What benefits and drawbacks are there for a business that uses a Standard/Traditional Costing model?

What benefits and drawback are there for a business that uses an Activity Based Costing (ABC) model?

If you owned a small manufacturing business with relatively high volume and multiple product lines, would you implement an ABC model? Why?

As you get ready to reflect on these questions, don't forget that the best answers are attempts to apply the concept to a small business and explore how a standard/traditional costing or activity-based costing system would/could be used. What are the benefits and the risks - or how could you adapt it to get the best of both?

Don't forget that, when you draw a blank on a question (or any part of it), take a quick look at the concept on the internet or in the Post online library. There will be some great inspiration there that will help you out AND lend some different perspective on the matter! (Don't forget to cite anything that you use!)


Week 3 discussion

Companies often use leverage to augment profits. Based on what you learned this week, please explain the following in detail:

With regards to Operating Leverage, please explain why a company with HIGH Operating Leverage faces greater financial risk in a declining sales period compared to a company with LOW Operating Leverage. (HINT: The key here is the relation between fixed costs and variable costs.)

What does a business's Contribution Margin represent? What does the Contribution Margin have to do with Operating Leverage?


Week 4 discussion

How important is it to trace costs appropriately? Explain.

As you are beginning to think about the importance of tracing costs appropriately, please consider the differences between variable costing and absorption costing. What implications does each of these have on such things as financial reporting of profit and pricing your products for the marketplace?

You may also want to think about the issues involved with traceable costs as discussed in our text or in articles that you may find online.


Week 5 discussion

Is it important for a company to follow a strict budget even though they may be experiencing phenomenal profits? Do you think that there will be a bias towards greed when creating the budget for this company? Explain.

How does management greed influence budget decisions?

Please consider each of the questions separately in this post. It is important for you to understand the value of the budget as a blueprint for the business – even in times of exceptional “good news”.

It is also important to consider the role of greed within the budgeting process of the firm. Perhaps you might want to think about the budget as a communication to employees about what ownership and management believes is its focus.

You might even want to see if any other of the exceptional “bad boys” in the business world were reflecting their greed even within their budgeting documents.


Week 6 discussion

Why is the identification of favorable and unfavorable variances so important to a company? How can the identification of the variances help management control costs? Please explain.

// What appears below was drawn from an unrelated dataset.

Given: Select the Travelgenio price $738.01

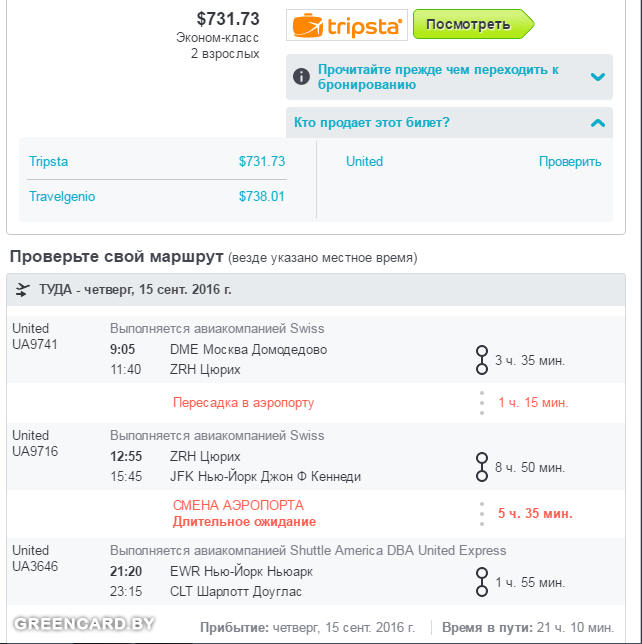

As you are considering the flexible budgeting topic of the week, it is important for you to look at this analysis as a significant contribution to the management of the company. Knowing what the bottom line profit or loss is important. But what is more important is to understand how your actual results varied in terms of units sold versus how the actual cost of each unit differed from the budget.

Please do watch the video available in this week’s resources – you can turn the sound off and read the script on the right side if you need to. The lecturer has an excellent example that will help you.

Do you have an example that you can share? Sometimes that’s the best way to answer the question.


Week 7 discussion

What insight does ROI give into investment performance? Is it acceptable to lose profit on one product, if that product is vital to the sale of an extremely profitable product? Why?

As you think about these questions, also consider what other measures beside ROI might be help in analyzing solutions to business problems – or opportunities.